Yes, I was one of the zillions of teenage boys in the 70s who had the Farrah poster. And my first 8mm film as a 20-year-old film student at the University of Miami used Michael Jackson’s song She’s Out of My Life. A fellow student told me afters seeing the film, “I’ll never forget your film.” (Heck, I’ve pretty much forgotten that film–but I haven’t forgotten that compliment.)

Jackson & Fawsett came from smaller cities in the interior of the United States. Jackson from Gary, Indiana and Fawsett in Corpus Christi, Texas. I always like to point those things out. But what sometimes gets lost in the media flurry of discussing their deaths is these were two talented people. Jackson sold 750 million records and Fawsett was a three time Emmy nominated actress. 

And just to keep this in line with screenwriting I have been thinking in the last year or so about a lesser known film that Fawsett was in back in 1977, Logan’s Run. It’s a Sci-Fi film that takes place in the 23rd century where due to population control and the economy, people are not allowed to have a 30th birthday. And since the main character Logan is 29 he decides to run. Good concept and a fitting topic today as aging and the economy are hot topics. 

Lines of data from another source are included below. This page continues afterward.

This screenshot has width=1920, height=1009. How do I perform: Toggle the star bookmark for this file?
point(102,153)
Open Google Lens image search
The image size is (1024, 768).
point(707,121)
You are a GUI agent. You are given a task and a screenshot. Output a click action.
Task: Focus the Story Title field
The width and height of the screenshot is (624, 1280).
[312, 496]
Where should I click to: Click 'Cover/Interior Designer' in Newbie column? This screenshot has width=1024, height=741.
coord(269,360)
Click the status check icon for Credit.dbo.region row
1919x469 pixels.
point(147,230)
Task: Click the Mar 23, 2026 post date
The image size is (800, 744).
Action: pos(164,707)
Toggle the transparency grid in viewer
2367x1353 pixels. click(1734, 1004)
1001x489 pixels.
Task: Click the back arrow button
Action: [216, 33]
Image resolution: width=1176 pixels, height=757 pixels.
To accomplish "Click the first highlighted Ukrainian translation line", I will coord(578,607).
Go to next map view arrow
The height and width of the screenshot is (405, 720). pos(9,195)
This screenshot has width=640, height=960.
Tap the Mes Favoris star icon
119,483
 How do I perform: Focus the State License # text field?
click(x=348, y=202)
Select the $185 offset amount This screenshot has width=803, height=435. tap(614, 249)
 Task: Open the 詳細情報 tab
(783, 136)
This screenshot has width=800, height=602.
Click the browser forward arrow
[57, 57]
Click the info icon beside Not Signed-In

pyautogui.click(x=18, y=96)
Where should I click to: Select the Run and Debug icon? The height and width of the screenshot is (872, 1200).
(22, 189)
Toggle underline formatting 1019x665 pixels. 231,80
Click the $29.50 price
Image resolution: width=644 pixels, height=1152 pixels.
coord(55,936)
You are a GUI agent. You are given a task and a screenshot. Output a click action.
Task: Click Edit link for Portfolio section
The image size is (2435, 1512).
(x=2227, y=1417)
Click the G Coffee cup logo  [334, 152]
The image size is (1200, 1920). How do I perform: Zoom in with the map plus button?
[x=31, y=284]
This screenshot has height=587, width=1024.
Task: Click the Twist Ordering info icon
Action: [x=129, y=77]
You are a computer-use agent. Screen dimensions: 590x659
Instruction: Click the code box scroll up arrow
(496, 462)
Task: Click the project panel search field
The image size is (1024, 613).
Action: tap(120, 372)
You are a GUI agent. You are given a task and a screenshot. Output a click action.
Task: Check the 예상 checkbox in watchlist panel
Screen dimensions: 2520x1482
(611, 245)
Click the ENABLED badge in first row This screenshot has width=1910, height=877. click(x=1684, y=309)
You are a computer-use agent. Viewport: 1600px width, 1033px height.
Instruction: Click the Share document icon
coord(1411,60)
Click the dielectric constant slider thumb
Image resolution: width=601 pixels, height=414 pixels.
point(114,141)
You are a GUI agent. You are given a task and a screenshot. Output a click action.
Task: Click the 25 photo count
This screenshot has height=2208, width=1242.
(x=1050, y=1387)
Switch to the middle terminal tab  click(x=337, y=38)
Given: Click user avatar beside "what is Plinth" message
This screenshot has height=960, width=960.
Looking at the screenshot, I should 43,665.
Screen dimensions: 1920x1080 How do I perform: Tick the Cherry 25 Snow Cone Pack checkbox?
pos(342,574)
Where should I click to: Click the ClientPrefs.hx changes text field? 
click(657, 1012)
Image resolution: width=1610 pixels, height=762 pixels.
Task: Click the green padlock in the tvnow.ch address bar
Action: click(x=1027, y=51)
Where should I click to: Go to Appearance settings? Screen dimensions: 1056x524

I did a little searching and found out that an updated version of Logan’s Run is in pre-production with a script being written by Oscar-nominated Timothy Sexton. (Though talks of a remake have probably been going on for a decade.) It would be a timely film that would probably address issues we’ll be debating long before the 23 century.

For what it’s worth, Farrah was 29 when her famous poster came out and Michael was 31 when he recorded “She’s Out of My Life”–their best work was years down the line. Let’s hope Logan’s Run is always considered to be Sci-Fi.